Period pieces
One of the things I look forward to most every year is the release of the annual ‘Best American Nonrequired Reading’ collection. I don’t get out of my little 5-blogs-and-the-NY-Times Internet fortress very often, so the assorted short stories, commencement speeches, and comics in the BANR are pretty much the only way I stay in touch with the assorted awesomeness that I’m too lazy to seek out on my own. I just finished this year’s edition during my trip, and I’ll be typing up the best bits in the next few days.
First up, ‘The Best American First Sentences of Novels’:
Maps for Lost Lovers: Shamas stands in the open door and watches the earth, the magnet that it is, pulling snowflakes out of the sky towards itself.
The Follies: I was looking for a quiet place to die.
The Testing of Luther Albright: The year I lost my wife and son, my son performed nine separate tests of my character.
Upstate: Dear Natasha, Baby, the first thing I need to know from you is do you believe I killed my father?
Slow Man: The blow catches him from the right, sharp and surprising and painful, like a bolt of electricity, lifting him off the bicycle.
Specimen Days: Walt said that the dead turned the grass, but there was no grass where they’d buried Simon.

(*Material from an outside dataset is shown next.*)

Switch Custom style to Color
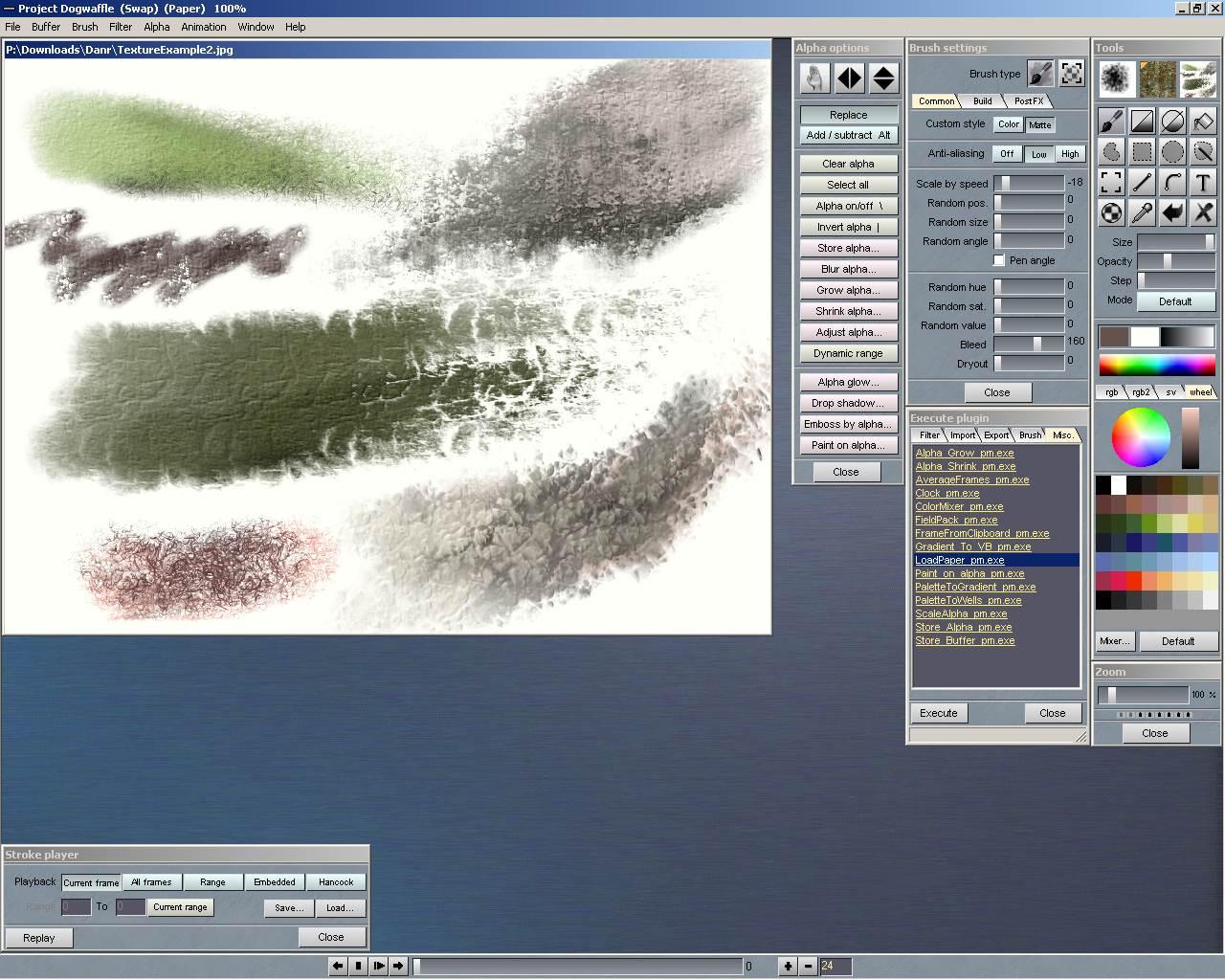This screenshot has height=980, width=1225. pos(1008,124)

26a: Before they were born, Georgia and Bessie experienced a moment of indecision.
The Devil of Nanking: To those who fight and rage against superstition, I say only this: Why?

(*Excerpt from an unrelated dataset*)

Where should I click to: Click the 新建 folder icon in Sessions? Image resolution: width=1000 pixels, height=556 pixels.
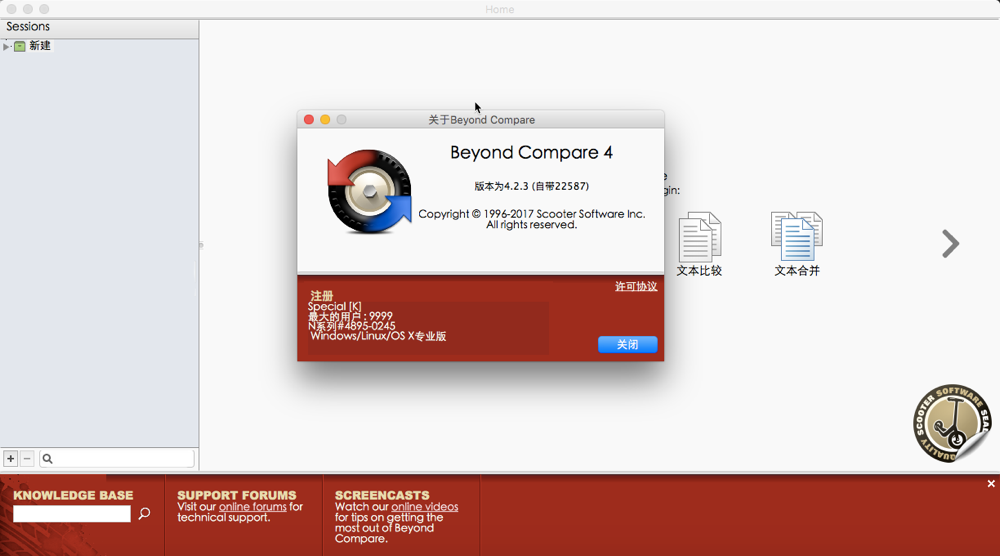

House of Thieves: The sun is shining, mynah birds are hopping, palm trees are swaying, so what.
The Company Car: There are times on this drive when I have been tempted to turn to Dorie and shout, ‘Our parents have been dead for years! Our father died while piloting a La-Z-Boy into oblivion, the remote still warm in his fingers! Our mother died in her bedroom; her last whispered words being “More! More!” That’s what happened to our parents! Not this! Not this!’
Saturday: Some hours before dawn Henry Perown, a neurosurgeon, wakes to find himself already in motion, pushing back the covers from a sitting position, and then rising to his feet.
Cold Skin: We are never very far from those we hate.
The Accidental: My mother began me one evening in 1968 on a table in the café of the town’s only cinema.
March: This is what I wrote to her: The clouds embossed the sky.
Comments
I LOVE the best american non-required reading books. One year, at a library book sale, I got several years worth of them for under 5 bucks. It was like Christmas came early.
Adding you - hope you don't mind.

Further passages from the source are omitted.